**To be done:**
Convert the records, everything from the line containing "Open the hamburger menu" down to the line containing "Action: click(x=442, y=295)", into a Markdown table with the columns No. and Entry. Number each row and omit any blank lines.

BEGIN Information provided

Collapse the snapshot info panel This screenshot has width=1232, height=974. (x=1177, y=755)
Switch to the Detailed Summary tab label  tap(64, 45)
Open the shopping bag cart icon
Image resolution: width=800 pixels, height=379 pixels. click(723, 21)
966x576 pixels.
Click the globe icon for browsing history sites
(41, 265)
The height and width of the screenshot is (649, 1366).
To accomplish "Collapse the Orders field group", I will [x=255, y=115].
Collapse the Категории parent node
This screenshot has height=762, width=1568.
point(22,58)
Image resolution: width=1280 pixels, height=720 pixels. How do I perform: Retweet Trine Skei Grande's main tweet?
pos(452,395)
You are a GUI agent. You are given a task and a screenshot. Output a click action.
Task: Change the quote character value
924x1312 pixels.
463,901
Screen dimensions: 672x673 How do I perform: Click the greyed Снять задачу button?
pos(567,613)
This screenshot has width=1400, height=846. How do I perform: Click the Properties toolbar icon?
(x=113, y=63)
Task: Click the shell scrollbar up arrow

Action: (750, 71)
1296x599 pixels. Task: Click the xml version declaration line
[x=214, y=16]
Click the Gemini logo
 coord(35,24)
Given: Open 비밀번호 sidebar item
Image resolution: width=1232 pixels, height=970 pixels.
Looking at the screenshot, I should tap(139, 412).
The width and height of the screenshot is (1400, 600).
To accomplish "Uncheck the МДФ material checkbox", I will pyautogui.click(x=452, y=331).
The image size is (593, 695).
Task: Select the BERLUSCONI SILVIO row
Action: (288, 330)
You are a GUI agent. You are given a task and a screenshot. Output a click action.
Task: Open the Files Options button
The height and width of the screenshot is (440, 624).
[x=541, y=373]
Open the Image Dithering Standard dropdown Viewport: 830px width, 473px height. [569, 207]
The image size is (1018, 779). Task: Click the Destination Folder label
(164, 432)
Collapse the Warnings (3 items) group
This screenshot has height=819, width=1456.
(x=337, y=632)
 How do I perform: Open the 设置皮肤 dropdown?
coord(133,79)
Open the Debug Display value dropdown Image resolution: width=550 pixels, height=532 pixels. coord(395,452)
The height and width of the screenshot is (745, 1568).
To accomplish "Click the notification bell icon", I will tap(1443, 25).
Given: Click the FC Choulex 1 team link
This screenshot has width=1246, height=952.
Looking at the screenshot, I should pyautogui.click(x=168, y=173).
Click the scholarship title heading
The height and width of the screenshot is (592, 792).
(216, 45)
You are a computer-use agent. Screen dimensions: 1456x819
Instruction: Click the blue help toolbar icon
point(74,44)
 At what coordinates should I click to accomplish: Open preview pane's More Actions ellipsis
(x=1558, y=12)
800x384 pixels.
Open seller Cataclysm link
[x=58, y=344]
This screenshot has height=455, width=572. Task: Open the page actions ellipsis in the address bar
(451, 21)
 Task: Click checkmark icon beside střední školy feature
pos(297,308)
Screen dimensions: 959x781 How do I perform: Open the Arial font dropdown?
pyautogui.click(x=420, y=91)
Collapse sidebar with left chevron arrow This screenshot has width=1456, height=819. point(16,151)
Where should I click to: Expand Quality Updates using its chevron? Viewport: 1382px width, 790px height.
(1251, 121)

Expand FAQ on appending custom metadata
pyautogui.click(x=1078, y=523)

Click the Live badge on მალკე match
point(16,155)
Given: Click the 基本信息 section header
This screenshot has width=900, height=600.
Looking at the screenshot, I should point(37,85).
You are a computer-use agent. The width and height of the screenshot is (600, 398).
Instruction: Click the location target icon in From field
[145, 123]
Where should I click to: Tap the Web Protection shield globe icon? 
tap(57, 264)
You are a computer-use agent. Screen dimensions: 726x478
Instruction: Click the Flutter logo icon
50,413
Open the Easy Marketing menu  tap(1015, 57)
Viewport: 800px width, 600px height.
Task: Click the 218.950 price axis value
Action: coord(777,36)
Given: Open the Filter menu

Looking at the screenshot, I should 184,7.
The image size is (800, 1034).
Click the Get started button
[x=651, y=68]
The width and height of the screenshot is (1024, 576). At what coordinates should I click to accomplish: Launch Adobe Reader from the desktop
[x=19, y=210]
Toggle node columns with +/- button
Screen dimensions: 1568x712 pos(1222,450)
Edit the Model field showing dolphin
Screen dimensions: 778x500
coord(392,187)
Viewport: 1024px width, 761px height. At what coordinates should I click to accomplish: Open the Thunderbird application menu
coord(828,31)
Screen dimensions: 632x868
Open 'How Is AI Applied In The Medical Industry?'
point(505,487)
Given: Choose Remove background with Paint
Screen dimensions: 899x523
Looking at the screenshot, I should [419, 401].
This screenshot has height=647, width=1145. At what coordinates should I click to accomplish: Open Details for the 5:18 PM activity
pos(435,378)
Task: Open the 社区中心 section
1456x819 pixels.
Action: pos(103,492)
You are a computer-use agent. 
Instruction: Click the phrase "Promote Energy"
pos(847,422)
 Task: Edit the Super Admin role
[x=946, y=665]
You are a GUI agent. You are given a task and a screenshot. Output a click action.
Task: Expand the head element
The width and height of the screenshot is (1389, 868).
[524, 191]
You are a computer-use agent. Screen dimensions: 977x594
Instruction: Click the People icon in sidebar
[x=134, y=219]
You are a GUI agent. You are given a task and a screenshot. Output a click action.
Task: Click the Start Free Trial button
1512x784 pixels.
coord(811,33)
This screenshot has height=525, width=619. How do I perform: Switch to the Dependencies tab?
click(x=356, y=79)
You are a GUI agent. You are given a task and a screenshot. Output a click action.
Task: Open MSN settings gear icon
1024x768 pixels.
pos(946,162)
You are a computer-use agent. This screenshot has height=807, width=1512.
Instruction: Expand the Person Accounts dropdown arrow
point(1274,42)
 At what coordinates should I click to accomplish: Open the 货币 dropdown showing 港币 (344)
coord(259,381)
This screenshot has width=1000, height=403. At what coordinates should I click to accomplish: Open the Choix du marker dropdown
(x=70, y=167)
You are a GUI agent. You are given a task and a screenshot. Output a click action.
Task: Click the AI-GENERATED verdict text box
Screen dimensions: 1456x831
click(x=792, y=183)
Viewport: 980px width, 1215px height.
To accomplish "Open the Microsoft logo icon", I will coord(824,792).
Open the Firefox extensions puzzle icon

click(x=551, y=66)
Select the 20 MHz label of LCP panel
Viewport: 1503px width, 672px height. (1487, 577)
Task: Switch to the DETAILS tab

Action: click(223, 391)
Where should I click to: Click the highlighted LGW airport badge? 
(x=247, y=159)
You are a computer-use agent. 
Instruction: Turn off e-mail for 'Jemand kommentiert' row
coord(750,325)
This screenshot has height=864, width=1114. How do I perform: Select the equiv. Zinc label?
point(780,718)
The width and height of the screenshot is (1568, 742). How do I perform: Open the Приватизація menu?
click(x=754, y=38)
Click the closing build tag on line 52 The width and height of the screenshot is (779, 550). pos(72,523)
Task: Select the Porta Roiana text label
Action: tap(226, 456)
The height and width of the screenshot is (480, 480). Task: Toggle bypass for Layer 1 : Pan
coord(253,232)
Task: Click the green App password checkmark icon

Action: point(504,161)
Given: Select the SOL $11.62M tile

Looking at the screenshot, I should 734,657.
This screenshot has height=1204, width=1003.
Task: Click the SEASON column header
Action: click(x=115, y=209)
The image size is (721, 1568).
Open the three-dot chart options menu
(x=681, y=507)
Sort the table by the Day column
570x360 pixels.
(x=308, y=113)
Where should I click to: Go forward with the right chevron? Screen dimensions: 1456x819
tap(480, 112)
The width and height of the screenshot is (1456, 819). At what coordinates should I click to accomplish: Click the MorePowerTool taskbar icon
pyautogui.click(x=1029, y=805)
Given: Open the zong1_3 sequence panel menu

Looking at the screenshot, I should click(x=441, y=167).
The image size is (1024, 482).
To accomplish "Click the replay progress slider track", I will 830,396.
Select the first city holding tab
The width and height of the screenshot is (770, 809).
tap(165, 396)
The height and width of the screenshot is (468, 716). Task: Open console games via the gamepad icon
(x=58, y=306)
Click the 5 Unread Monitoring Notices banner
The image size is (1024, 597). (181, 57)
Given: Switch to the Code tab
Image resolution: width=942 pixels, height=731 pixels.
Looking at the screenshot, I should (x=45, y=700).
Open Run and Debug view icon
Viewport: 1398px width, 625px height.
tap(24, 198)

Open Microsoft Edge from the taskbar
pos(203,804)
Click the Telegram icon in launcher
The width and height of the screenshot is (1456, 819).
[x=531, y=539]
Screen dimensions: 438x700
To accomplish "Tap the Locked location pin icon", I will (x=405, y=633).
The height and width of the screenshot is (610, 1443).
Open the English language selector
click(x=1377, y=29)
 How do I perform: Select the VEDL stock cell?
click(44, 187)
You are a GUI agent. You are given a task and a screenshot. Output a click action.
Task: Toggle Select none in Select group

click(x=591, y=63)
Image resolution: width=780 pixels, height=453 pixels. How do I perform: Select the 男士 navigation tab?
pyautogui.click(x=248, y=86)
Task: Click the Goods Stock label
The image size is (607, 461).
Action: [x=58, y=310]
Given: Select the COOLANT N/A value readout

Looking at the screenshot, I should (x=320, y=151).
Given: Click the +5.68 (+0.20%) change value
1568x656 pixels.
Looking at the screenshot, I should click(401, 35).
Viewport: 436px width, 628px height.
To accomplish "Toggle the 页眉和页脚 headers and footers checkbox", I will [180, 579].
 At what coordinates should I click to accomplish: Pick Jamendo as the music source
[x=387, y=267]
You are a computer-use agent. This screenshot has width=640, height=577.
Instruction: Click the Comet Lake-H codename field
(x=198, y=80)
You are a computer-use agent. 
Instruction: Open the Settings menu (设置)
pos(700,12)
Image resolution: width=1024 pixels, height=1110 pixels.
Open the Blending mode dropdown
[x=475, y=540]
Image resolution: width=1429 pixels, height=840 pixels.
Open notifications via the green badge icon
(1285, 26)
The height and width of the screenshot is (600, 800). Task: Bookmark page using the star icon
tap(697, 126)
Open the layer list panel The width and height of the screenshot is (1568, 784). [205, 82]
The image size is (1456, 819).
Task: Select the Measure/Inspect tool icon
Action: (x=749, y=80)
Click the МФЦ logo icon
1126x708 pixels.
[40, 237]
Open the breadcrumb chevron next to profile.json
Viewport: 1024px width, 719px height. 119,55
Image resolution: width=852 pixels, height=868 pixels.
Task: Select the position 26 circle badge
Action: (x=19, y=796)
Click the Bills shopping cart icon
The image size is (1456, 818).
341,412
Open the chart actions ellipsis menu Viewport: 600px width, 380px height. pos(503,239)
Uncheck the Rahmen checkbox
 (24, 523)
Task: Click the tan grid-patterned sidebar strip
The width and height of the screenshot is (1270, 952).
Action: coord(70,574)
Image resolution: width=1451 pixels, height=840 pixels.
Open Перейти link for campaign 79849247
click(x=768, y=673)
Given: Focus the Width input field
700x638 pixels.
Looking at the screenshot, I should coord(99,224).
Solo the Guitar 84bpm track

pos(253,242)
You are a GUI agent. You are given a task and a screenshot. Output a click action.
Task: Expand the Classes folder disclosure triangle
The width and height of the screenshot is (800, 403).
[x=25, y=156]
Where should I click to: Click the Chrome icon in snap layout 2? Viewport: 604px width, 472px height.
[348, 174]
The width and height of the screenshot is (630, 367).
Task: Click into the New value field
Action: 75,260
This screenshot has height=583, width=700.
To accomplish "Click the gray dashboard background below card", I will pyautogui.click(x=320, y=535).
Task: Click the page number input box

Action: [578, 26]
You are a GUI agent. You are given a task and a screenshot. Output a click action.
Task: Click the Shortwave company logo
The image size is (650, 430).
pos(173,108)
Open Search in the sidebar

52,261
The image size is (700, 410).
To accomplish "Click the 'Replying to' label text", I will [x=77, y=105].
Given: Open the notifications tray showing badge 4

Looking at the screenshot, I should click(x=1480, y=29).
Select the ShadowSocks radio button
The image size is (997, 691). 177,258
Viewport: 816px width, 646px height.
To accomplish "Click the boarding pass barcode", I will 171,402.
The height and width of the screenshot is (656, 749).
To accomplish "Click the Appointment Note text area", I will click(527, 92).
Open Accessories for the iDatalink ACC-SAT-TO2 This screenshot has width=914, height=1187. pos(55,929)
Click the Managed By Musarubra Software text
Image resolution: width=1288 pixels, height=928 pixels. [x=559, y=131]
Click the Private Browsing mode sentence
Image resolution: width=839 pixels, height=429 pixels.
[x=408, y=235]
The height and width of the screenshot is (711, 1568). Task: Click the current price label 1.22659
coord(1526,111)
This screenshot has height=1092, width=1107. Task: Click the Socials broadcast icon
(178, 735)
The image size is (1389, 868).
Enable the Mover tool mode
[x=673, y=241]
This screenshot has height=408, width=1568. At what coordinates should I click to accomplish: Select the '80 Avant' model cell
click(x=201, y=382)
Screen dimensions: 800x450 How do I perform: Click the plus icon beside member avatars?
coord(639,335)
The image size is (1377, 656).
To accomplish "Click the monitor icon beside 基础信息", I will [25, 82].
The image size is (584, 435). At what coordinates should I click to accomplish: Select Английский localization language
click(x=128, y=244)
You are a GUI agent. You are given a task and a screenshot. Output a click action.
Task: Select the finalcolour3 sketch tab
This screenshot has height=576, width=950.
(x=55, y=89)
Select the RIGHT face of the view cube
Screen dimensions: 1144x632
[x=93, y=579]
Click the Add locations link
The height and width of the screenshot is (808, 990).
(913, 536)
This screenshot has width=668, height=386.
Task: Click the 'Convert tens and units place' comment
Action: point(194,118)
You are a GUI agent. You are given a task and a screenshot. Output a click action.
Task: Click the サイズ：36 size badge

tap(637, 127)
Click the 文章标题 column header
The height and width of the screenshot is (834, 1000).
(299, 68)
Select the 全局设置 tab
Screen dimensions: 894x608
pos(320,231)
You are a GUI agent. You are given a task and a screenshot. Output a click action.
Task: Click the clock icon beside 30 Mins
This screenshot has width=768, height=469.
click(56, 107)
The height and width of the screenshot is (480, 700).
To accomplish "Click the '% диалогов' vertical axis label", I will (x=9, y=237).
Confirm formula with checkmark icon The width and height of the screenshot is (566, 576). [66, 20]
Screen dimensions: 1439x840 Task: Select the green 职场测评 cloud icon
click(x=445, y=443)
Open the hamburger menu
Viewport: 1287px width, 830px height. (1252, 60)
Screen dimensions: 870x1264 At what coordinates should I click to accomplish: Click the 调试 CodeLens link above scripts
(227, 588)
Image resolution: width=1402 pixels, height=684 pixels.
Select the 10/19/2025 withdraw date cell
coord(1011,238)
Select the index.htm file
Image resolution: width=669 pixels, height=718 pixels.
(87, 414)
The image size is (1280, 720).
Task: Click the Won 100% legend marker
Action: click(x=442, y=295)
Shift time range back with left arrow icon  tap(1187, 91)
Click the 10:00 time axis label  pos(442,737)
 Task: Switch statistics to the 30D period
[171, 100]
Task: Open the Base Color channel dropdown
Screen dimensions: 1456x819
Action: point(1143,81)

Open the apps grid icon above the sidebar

END Information provided

**Answer to this problem:**
| No. | Entry |
|---|---|
| 1 | Open the hamburger menu |
| 2 | Viewport: 1287px width, 830px height. (1252, 60) |
| 3 | Screen dimensions: 870x1264 At what coordinates should I click to accomplish: Click the 调试 CodeLens link above scripts |
| 4 | (227, 588) |
| 5 | Image resolution: width=1402 pixels, height=684 pixels. |
| 6 | Select the 10/19/2025 withdraw date cell |
| 7 | coord(1011,238) |
| 8 | Select the index.htm file |
| 9 | Image resolution: width=669 pixels, height=718 pixels. |
| 10 | (87, 414) |
| 11 | The image size is (1280, 720). |
| 12 | Task: Click the Won 100% legend marker |
| 13 | Action: click(x=442, y=295) |